Role of Biomedical Knowledge
Generating hypotheses through a chain of explicit, causal reasoning requires an elaborate, time consuming process that is prone to generate errors. It is more efficient to use known associations between clinical features and illnesses (called scripts, or pattern recognition). Each further encounter with a patient with a specific disease will add more information to the related illness script. However, it takes time and practice to build up long-term memories with scripts.
Biomedical factual knowledge can be utilized in forming the framework for an illness script. It places constraints on the acceptable values for the different attributes of scripts and on their relationships.
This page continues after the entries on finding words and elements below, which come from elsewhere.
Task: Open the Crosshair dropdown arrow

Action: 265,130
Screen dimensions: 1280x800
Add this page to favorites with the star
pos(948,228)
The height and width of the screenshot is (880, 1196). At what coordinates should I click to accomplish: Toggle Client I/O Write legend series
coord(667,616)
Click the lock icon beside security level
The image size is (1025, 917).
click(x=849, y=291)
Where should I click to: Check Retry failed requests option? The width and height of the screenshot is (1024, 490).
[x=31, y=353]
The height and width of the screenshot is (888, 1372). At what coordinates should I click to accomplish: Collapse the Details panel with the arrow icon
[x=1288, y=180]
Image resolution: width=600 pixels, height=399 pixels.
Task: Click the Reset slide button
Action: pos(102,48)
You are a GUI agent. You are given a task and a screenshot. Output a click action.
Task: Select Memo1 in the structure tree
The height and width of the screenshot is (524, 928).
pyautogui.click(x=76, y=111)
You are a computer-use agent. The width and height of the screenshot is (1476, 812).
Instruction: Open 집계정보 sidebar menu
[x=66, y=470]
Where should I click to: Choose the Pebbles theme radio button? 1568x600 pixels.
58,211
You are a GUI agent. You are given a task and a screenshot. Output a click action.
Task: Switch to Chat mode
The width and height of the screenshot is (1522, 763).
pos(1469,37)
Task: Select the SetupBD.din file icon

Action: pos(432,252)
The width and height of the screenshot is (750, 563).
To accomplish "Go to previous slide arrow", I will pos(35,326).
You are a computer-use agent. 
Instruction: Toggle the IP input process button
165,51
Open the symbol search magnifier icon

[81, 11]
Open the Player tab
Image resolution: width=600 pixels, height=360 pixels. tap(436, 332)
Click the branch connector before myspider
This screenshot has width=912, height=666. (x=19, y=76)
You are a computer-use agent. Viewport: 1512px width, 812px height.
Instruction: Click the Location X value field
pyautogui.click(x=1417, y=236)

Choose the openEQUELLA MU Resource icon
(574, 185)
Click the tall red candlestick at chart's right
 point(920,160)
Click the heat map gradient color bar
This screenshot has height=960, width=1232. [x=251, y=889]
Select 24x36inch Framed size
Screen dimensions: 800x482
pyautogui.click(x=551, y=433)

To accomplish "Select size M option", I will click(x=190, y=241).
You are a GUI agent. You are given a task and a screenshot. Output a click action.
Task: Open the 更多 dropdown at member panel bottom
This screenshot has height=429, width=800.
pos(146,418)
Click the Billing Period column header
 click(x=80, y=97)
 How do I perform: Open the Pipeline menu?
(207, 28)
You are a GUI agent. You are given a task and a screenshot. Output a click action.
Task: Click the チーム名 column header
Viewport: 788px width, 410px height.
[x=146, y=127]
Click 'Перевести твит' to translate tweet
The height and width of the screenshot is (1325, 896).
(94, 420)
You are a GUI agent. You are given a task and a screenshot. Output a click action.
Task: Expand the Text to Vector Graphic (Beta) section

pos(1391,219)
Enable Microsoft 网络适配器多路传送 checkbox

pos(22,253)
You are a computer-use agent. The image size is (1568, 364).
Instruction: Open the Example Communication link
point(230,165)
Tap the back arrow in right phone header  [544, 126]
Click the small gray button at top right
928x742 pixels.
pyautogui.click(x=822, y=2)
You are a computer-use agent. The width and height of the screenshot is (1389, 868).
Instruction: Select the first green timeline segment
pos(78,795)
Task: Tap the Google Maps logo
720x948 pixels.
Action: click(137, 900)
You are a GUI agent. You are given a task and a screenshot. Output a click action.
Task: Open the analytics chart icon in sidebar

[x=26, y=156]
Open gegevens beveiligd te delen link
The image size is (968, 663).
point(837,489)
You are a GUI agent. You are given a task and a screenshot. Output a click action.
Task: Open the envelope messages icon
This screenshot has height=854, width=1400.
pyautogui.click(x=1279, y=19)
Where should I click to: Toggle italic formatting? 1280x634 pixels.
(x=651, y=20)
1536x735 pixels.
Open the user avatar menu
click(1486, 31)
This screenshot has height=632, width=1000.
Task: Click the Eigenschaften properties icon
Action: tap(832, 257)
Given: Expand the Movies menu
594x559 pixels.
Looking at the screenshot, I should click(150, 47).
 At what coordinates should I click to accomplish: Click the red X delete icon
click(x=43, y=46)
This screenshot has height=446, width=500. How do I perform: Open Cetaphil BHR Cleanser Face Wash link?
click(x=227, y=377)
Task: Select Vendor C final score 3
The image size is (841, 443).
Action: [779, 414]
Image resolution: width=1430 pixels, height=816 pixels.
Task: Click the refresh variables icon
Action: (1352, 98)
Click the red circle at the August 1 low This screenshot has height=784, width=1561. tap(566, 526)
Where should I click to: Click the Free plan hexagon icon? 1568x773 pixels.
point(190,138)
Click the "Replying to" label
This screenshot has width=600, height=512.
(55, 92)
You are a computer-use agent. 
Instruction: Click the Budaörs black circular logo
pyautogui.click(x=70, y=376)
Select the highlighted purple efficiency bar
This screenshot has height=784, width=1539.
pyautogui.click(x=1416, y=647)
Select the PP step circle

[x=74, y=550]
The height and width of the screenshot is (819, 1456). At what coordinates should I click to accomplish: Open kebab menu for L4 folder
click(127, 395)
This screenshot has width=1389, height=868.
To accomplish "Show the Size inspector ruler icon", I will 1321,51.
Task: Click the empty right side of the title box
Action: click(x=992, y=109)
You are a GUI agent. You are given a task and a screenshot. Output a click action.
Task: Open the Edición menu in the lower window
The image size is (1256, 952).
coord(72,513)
It also alerts clinicians when they encounter abnormal findings or events that violate physiological expectations that are normally found in a specific type of disease, serving as a coherence criterion for hypotheses about the patient.
Biomedical knowledge can also be used in situations where no available scripts are adequate. In such cases, clinicians use their biomedical knowledge to understand the situation and to find pertinent hypotheses through a chain of causal reasoning. However, as above, the application of causal reasoning is a difficult and time-consuming process.
Bowen JL. Educational strategies to promote clinical diagnostic reasoning. N Engl J Med 2006;355:2217-2225.
Elstein AS, Schwartz A. Clinical problem solving and diagnostic decision making: selective review of the cognitive literature. BMJ. 2002;324(7339):729-32.
Kassirer JP. Teaching clinical reasoning: case-based and coached. Acad Med. 2010; 85:1118-1124.
Groves M, O'Rourke P, Alexander H. Clinical reasoning: the relative contribution of identification, interpretation and hypothesis errors to misdiagnosis. Med Teach. 2003;25(6):621-5.
Mamede S, van Gog T, van den Berge K, Rikers RM, van Saase JL, van Guldener C, Schmidt HG. Effect of availability bias and reflective reasoning on diagnostic accuracy among internal medicine residents. JAMA. 2010;304(11):1198-203.